The Leftovers Series blog: Episode 5

The Leftovers stalls a little this week, victim to the dreaded mid-season stagnancy that afflicts so many otherwise great shows. Marking the halfway point on its initial run, ‘Gladys’ finally sheds some light on the Guilty Remnant – albeit, only enough to tantalise us into returning for future installments. Lindelof and Perrota’s first shared writing credit since the pilot, it’s also the weakest episode yet, more interested in moving pieces and escalating conflicts than telling its own self-contained story.

The episode opens with a truly harrowing depiction of violence as a member of the Guilty Remnant is murdered in a brutal hate crime. Silence makes it all the more disturbing; the twilight reverie of the scene only broken by the audible, rhythmic impact of the missiles as the woman is stoned to death. Despite having little bearing on the narrative, the woman remains one of the more prominent members of the cult, cleverly seeded by the show as a visible presence in several episodes. As such, when Gladys finally cries out and breaks her vow of silence, it feels like nothing less than a punch to the gut. If you still didn’t know what sort of show this was, you certainly do now. Uncompromising in its rendering of humanity, the scene reads like a mission statement for The Leftovers going forward, seeking to shake away any residual complacency left in its already beaten and battered audience.

Sadly, this opening scene establishes a dramatic peak from which the rest of the episode simply peters out. Gladys splits this time between the estranged Laurie and Kevin Garvey, with the latter’s story coming out on top as the slightly more engrossing of the two. Laurie suffers a panic attack in the wake of her fellow cult member’s death, and more importantly, a growing sense of doubt prompted in part by her brief encounter with Jill in last week’s episode. Picking up on this, Guilty Remnant leader and all-around enigma Patti takes Laurie on a daylong retreat away from the cult, with even the white uniforms and vows of silence put aside.

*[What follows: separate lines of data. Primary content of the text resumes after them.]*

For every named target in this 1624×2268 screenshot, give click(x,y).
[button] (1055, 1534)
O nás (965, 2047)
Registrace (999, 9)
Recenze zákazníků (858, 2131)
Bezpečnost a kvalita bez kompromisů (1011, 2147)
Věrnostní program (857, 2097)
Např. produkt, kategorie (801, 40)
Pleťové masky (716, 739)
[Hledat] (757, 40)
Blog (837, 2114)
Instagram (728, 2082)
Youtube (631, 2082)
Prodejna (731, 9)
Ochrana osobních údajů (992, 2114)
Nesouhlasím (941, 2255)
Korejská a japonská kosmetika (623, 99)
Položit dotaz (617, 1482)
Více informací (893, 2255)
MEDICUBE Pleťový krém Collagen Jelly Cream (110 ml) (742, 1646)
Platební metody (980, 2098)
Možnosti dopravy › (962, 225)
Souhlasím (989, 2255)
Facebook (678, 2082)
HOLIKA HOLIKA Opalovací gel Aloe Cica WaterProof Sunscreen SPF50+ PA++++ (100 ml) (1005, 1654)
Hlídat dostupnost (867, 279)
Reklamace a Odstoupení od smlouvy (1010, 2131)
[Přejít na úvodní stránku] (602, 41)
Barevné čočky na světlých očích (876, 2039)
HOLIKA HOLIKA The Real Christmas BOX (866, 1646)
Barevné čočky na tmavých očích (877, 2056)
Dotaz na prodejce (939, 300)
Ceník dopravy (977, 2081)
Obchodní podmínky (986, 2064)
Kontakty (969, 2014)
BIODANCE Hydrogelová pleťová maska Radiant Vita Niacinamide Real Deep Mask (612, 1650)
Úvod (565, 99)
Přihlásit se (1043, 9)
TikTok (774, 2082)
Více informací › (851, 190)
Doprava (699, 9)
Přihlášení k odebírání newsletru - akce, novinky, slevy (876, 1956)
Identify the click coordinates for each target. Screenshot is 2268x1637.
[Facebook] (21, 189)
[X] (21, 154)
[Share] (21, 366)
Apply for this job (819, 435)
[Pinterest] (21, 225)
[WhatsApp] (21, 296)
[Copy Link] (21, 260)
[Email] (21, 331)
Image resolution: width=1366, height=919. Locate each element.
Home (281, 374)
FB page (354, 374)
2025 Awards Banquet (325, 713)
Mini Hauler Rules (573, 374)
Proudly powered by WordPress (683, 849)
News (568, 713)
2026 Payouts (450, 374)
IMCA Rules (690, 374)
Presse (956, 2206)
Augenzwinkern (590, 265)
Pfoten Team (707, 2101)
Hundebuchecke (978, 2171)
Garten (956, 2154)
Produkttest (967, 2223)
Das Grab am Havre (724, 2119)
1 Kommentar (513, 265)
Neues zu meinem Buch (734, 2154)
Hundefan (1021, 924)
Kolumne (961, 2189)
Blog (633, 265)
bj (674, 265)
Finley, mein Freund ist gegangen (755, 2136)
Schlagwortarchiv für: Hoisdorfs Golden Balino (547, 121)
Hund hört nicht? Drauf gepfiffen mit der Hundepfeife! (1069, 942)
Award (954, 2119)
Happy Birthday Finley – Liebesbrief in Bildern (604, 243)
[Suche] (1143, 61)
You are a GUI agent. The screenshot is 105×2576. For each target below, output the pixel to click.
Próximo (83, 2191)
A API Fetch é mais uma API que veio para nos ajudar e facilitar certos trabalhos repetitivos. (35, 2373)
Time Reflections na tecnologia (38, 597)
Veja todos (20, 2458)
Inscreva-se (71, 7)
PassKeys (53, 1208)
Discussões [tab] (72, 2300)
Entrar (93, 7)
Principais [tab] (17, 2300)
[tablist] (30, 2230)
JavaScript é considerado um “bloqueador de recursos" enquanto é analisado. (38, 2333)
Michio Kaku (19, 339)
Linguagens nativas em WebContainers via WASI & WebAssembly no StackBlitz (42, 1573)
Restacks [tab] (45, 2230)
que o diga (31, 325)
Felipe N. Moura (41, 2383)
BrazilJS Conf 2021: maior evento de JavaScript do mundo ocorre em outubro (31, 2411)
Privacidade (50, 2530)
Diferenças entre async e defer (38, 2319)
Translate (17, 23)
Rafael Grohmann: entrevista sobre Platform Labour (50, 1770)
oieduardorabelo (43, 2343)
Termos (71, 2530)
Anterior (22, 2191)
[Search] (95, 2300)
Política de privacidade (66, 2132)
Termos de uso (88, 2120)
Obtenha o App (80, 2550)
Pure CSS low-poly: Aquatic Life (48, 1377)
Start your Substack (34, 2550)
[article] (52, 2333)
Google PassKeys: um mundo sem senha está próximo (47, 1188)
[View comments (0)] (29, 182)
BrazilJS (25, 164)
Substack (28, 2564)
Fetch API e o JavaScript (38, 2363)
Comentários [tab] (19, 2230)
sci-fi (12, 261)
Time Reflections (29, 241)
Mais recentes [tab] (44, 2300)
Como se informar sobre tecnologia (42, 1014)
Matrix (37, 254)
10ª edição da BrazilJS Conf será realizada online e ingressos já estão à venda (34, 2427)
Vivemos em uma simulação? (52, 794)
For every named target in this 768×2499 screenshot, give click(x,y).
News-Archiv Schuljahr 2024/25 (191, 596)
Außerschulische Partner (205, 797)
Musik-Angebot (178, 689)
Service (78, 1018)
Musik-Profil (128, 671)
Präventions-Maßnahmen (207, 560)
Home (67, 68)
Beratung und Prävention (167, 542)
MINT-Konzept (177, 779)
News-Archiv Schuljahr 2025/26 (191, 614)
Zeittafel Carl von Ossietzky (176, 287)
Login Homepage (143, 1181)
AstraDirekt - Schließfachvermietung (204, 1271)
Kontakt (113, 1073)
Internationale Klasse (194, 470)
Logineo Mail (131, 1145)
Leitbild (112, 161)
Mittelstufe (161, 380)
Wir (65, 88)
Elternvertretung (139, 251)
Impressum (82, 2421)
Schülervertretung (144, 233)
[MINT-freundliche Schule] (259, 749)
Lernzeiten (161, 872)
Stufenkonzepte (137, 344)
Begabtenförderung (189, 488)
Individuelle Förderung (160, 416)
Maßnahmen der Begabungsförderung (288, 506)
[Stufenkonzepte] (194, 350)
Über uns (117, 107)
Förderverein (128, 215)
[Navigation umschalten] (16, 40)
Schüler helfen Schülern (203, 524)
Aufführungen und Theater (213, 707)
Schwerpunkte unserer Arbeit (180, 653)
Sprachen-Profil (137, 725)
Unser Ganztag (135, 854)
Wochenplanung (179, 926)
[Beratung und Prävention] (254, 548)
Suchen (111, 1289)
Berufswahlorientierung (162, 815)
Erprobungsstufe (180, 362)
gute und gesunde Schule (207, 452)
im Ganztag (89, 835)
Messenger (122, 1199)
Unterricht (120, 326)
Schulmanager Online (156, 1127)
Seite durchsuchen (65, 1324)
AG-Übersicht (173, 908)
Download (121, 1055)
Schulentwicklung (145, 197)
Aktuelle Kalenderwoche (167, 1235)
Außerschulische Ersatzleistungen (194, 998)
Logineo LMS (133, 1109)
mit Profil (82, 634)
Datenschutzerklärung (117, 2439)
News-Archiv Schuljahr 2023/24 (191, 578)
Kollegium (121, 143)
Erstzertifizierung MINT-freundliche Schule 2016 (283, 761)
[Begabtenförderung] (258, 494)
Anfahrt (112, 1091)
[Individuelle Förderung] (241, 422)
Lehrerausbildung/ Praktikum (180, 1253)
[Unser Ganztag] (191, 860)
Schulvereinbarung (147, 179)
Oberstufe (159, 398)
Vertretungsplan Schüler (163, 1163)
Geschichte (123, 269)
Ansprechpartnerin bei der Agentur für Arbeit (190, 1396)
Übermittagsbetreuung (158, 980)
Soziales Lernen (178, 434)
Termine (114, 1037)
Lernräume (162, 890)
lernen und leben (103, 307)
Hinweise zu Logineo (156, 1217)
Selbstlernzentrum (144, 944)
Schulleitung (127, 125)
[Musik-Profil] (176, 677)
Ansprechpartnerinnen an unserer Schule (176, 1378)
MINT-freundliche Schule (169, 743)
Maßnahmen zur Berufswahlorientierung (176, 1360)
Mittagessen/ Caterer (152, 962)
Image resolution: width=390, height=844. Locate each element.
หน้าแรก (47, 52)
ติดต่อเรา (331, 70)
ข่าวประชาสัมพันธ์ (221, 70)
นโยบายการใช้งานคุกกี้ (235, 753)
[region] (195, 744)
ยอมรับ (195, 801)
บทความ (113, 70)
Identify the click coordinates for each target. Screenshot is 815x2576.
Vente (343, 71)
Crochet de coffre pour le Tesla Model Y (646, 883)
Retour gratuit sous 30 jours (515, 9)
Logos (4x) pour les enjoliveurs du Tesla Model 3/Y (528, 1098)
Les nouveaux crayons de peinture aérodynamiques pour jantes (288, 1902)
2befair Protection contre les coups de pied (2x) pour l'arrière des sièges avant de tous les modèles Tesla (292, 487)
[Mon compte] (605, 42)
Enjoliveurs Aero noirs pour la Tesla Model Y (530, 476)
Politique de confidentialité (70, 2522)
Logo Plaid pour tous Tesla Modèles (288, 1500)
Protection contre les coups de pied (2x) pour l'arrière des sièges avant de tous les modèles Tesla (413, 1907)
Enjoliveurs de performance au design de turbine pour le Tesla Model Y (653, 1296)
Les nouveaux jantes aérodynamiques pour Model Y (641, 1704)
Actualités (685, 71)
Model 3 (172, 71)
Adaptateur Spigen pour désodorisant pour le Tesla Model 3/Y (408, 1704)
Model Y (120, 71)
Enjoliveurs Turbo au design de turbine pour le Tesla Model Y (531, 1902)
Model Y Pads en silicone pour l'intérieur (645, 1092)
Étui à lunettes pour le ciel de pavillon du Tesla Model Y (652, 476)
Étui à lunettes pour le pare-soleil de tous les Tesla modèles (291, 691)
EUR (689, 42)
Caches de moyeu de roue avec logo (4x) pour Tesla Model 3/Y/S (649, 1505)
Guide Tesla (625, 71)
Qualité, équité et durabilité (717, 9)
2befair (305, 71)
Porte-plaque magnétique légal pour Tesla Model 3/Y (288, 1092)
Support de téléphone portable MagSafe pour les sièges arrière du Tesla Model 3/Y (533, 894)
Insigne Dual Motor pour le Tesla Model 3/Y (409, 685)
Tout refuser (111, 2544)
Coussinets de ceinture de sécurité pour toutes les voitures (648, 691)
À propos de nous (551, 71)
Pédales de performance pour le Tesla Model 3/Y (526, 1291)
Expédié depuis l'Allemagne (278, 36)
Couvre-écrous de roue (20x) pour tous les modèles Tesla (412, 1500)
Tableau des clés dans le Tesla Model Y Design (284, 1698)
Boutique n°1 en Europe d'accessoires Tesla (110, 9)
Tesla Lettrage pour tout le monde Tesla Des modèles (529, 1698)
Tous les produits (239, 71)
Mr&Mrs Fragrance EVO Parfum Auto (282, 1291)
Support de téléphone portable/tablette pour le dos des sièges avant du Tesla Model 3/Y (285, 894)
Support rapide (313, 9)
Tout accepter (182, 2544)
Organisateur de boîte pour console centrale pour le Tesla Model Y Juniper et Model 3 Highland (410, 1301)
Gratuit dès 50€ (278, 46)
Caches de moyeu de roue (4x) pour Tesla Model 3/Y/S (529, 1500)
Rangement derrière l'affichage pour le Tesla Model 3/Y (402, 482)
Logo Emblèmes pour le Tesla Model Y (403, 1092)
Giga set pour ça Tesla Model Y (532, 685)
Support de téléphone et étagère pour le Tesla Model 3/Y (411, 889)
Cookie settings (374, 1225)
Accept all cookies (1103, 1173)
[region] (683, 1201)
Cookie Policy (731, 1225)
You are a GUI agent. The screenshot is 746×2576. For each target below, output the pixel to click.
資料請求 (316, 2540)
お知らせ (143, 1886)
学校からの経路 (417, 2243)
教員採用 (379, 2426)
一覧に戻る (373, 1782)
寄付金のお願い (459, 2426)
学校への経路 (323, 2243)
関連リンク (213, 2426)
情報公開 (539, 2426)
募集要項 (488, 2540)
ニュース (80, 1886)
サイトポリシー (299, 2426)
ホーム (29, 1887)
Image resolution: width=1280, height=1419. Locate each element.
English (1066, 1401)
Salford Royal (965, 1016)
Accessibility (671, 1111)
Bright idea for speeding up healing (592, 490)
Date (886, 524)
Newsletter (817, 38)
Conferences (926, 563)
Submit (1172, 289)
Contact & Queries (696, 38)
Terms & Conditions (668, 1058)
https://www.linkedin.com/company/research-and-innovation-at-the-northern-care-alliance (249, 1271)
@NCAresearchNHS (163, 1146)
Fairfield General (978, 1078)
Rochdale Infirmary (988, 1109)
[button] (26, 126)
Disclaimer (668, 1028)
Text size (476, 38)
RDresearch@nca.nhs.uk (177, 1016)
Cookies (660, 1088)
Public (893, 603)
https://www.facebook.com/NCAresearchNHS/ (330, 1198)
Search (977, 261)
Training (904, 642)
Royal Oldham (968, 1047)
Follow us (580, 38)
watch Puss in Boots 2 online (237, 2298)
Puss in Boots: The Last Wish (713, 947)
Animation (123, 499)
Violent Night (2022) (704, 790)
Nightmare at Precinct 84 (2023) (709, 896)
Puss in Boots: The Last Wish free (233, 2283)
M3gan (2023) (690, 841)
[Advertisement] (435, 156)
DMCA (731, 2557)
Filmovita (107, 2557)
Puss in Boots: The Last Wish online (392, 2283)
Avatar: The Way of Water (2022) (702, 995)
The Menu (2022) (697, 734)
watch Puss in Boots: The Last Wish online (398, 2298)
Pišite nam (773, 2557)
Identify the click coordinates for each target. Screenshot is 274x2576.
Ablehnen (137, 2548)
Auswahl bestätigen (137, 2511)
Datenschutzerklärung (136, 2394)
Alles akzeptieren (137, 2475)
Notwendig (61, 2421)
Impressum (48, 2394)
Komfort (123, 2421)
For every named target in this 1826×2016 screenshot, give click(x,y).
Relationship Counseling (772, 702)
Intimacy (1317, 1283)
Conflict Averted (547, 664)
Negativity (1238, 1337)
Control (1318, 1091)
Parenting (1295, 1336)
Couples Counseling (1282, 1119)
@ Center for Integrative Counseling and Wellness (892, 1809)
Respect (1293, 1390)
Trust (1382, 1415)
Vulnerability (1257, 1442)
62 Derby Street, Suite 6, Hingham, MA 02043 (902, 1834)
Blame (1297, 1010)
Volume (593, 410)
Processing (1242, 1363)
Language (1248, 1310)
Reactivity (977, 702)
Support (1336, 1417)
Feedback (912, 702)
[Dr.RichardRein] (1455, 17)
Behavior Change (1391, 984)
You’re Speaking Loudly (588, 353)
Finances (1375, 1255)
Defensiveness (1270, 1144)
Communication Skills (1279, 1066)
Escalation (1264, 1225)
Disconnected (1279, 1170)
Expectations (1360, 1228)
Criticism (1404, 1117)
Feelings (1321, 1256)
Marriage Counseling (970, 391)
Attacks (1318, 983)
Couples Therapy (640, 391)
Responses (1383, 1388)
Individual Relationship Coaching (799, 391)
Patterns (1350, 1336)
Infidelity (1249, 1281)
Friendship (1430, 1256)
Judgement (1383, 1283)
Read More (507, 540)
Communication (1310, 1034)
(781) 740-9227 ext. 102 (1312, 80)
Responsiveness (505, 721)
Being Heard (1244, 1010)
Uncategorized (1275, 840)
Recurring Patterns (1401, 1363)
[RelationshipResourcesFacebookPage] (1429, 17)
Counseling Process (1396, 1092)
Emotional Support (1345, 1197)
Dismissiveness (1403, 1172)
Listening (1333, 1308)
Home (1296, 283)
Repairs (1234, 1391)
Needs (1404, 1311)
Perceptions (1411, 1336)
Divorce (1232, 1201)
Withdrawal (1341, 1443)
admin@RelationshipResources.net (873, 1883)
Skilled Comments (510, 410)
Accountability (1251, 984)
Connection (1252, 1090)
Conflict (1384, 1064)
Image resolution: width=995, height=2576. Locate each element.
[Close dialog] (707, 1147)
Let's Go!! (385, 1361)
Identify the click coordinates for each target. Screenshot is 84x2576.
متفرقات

It’s an intriguing idea that Lindelof and Perotta unfortunately fail to capitalise on. The scenes with Laurie have a slower, contemplative mood, but her continued silence hinders the narrative rather than helps it. The silence isn’t an obstruction in of itself, and in the right hands could have allowed a more economic form of storytelling to take place. Until her backstory is further fleshed out, Laurie’s character development remains one of increasingly diminishing returns.

The only saving grace here is in Ann Dowd’s portrayal of Patti as leader of the Guilty Remnant. She’s done well with the little she’s had so far, cutting quite a frightening figure as the stern matriarch, making it all the more delightful when she explodes with sudden energy here. She fluctuates between dryly humorous and emphatically emotional in a matter of seconds, laughing as if to keep the crying at bay. Nonetheless, whilst it might be delivered with conviction, her fiery monologue to Laurie on the importance of their cause falls largely flat because the Guilty Remnant’s aims remain shrouded in mystery. Their seemingly empty lives find some explanation in the unintentionally funny anti-motivational posters that hang in the cult’s various homes – ‘Not Long Now’ says one, reassuring people already dead that their limbo is only a temporary one.

The scenes with Laurie have a slower, contemplative mood, but her continued silence hinders the narrative rather than helps it

Chief Garvey’s is a slightly lighter tale, playing out for the most part as a comedy of errors. Dealing with the consequences of Gladys’ murder, the chief repeatedly runs up against the walls of bureaucratic opposition in both his personal and professional life. Whether it’s getting back some white shirts from a dry cleaners or passing the vote on a curfew for the town, Garvey increasingly finds himself embroiled in red tape and inertia. It’s a stalling tactic of sorts, but there is an insidious escalation behind it as events constantly threaten to spill over into violence.

The same sense of escalation is applied to the wider narrative as larger forces begin to make themselves known. The Washington task force that takes over the handling of Gladys’ body – ATFEC – connects us back to the assault on Holy Wayne’s compound in an earlier episode, with their representative, Agent Kalleny, offering to ‘eliminate’ the Guilty Remnant for Kevin if he so desires. Theirs is a bureaucracy at state level, chilling in both its easy affability and hidden coldness, in a manner that makes Kevin’s own agency as an individual look small and unimportant by comparison.

It’s an exciting expansion of the show’s scope that subsequently overshadows the majority of the episode’s smaller progressions, with almost all of the character development for the Garvey family playing out in the episode’s dying minutes. The reconciliation between Kevin and Jill in particular comes across as a well-earned moment of emotional catharsis, and bodes well for Margaret Qualley’s character as the season progresses. All the same, it constitutes little more than a consolation prize of sorts in an otherwise underwhelming episode of The Leftovers.